* Aim of the exercise *
Search term "agent": copy each line of the data containing it.

════════════════════

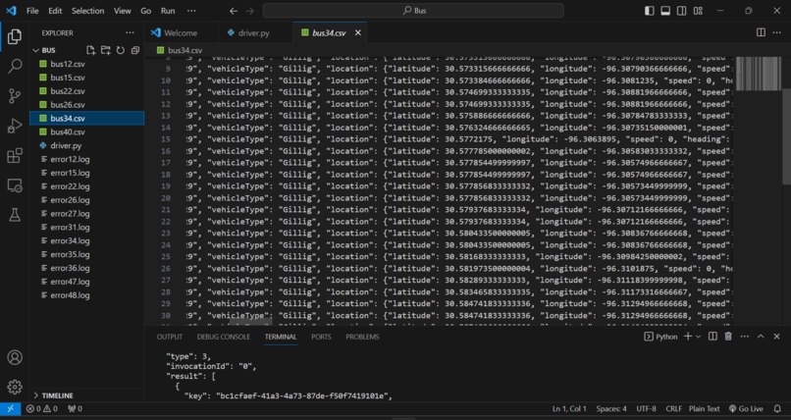This screenshot has height=420, width=791.
Task: Delete terminal with the trash icon
Action: (x=728, y=337)
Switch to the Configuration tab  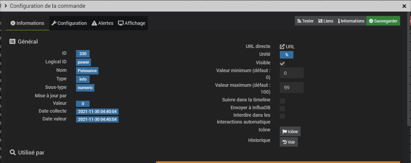(69, 23)
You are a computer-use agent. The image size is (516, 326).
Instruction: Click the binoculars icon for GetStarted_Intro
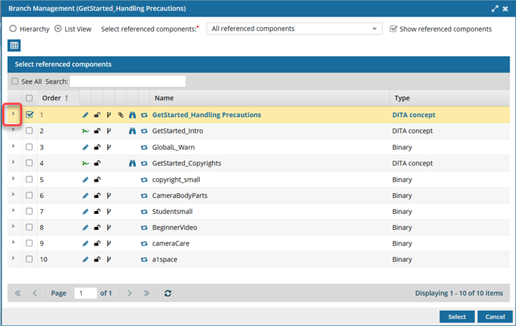(133, 131)
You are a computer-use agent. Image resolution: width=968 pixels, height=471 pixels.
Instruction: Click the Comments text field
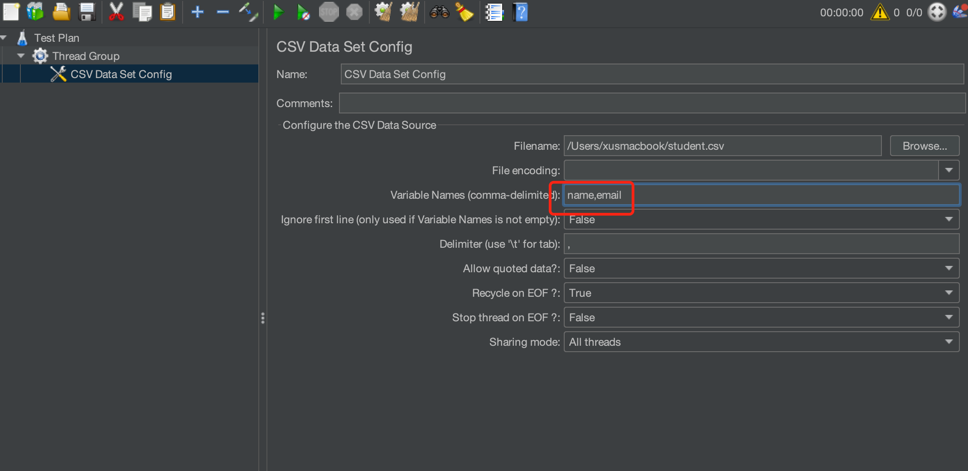coord(652,103)
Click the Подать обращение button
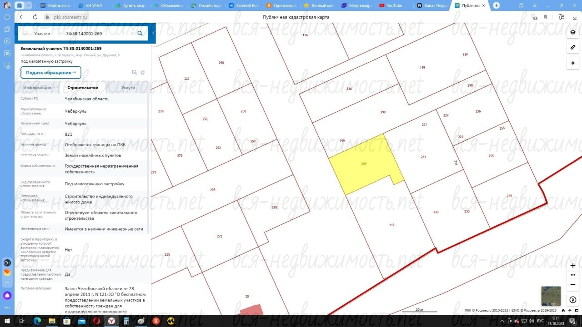 pyautogui.click(x=50, y=73)
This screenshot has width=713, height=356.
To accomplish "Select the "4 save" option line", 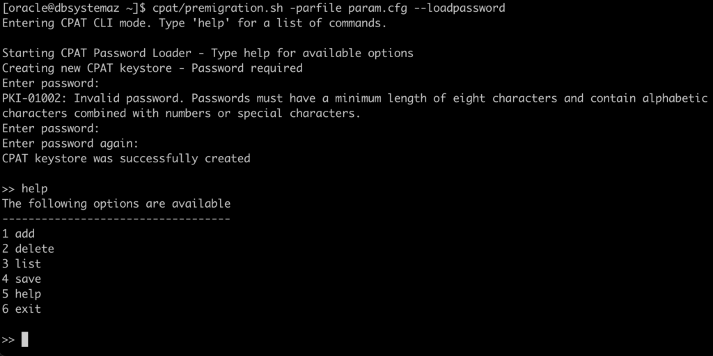I will [x=22, y=279].
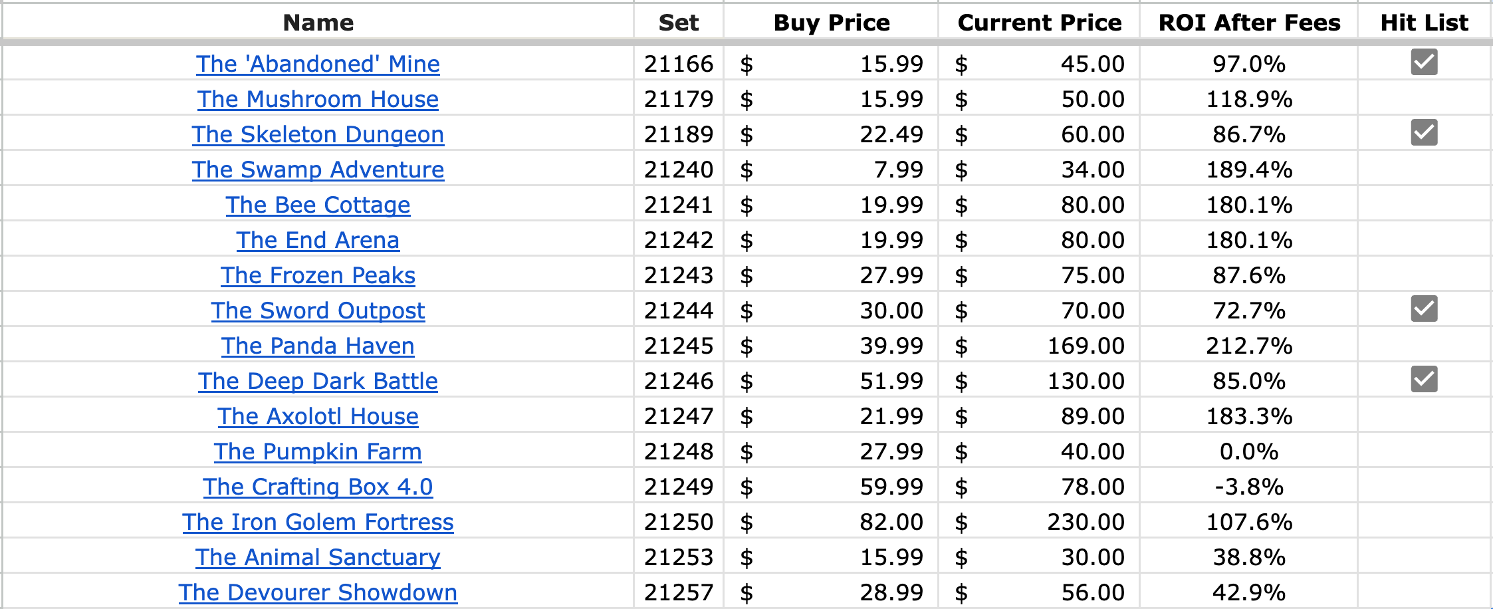
Task: Select the ROI After Fees column header
Action: [x=1249, y=23]
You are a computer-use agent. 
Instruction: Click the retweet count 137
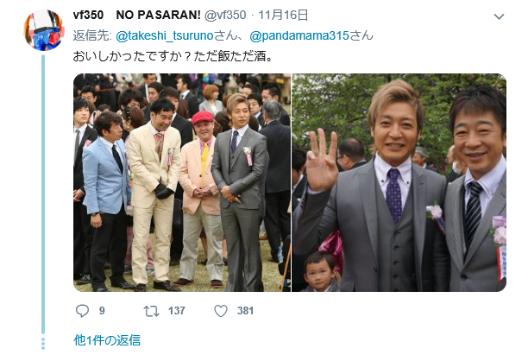177,311
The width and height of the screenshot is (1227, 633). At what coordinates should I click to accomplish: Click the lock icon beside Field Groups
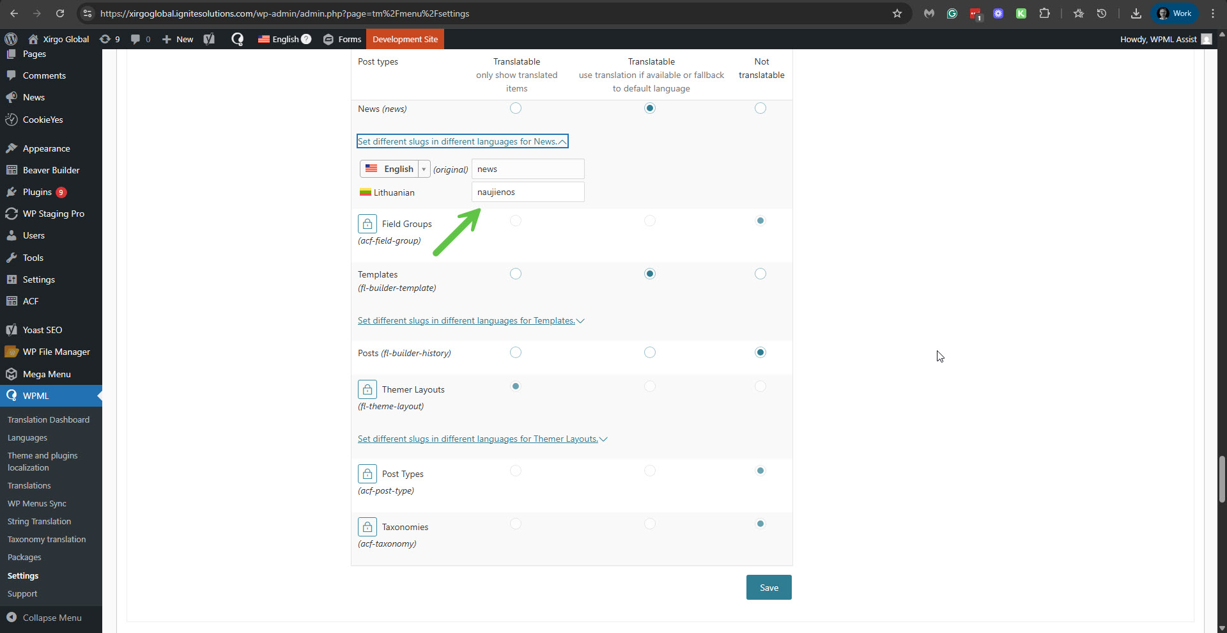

════════════════════

* Exercise answer *
You are a computer-use agent. The image size is (516, 326).
You are a computer-use agent. Image resolution: width=968 pixels, height=471 pixels.
You are a computer-use agent. 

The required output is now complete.